> [EXERCISE DIRECTIONS] Transcribe, word for word, every line from the one containing "Expand the Daftar Transaksi menu" through the final line of the records, and omit the pictures.
Start of DATA SHOWN
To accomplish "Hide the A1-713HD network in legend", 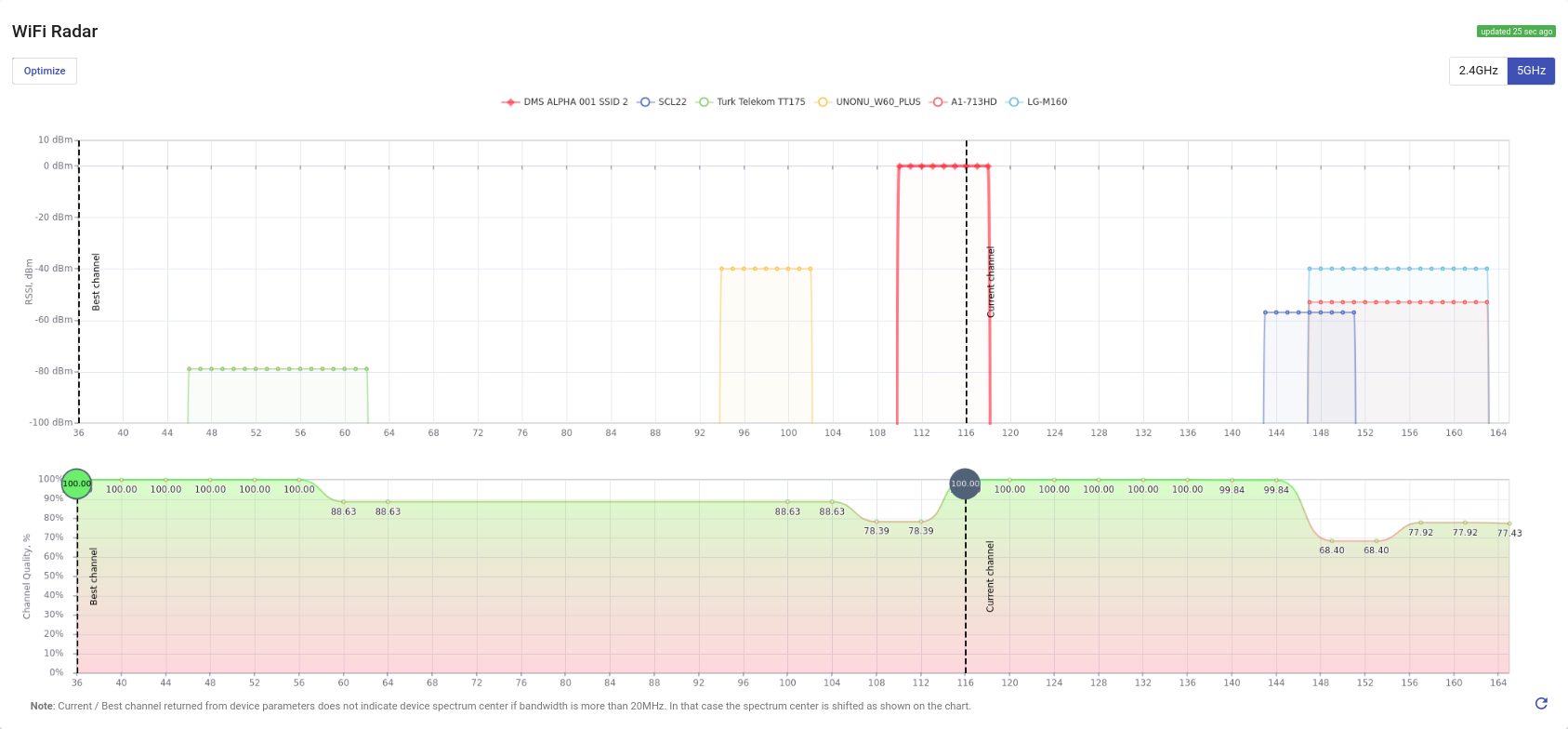I will click(964, 102).
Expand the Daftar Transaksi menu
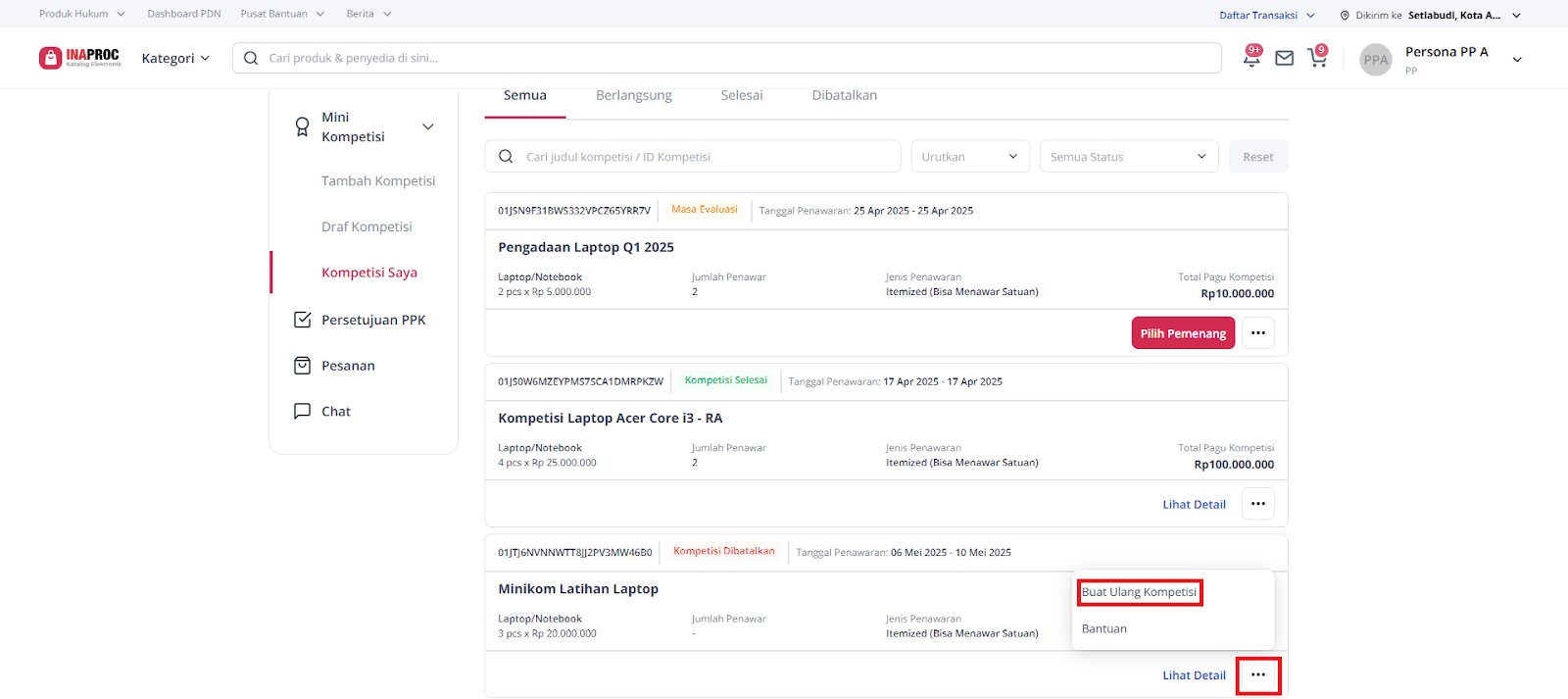 pos(1266,15)
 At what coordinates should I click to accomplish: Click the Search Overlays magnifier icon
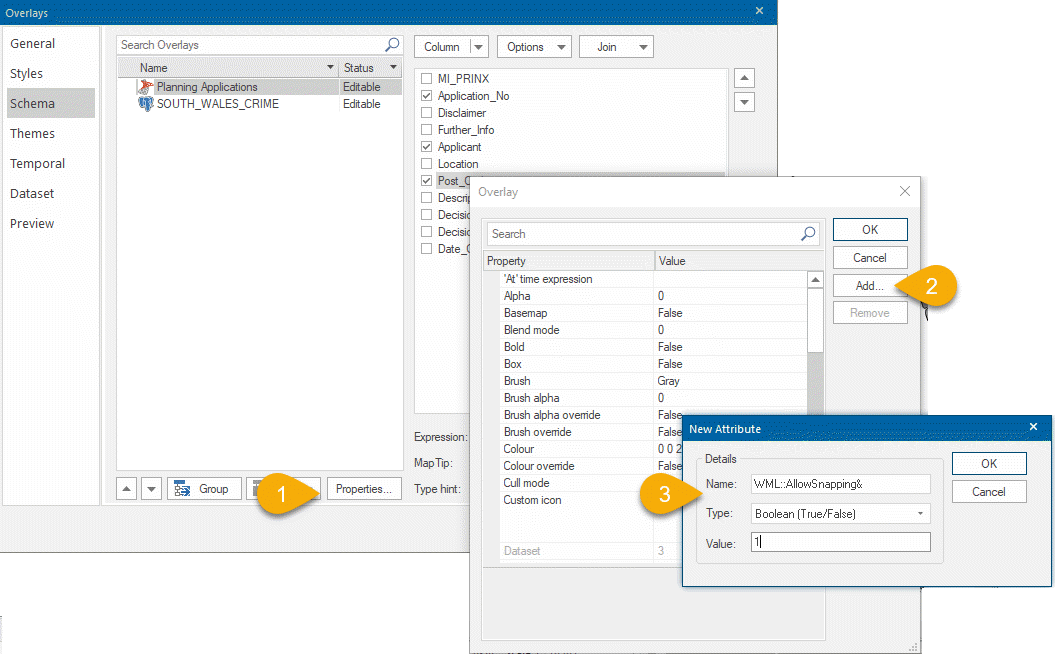[394, 44]
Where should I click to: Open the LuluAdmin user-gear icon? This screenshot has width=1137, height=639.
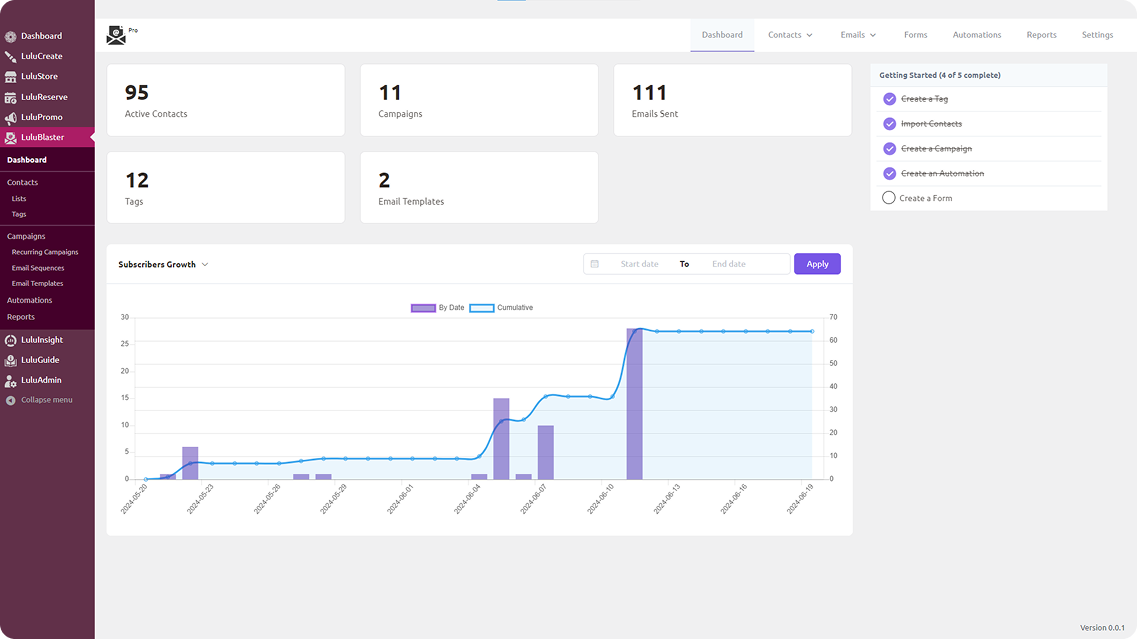click(10, 381)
End of DATA SHOWN
> [EXERCISE SOLUTION]
Expand the Daftar Transaksi menu
 pos(1266,15)
 At what coordinates should I click to accomplish: Click the Search Overlays magnifier icon
[394, 44]
Where should I click to: Open the LuluAdmin user-gear icon? This screenshot has width=1137, height=639.
click(10, 381)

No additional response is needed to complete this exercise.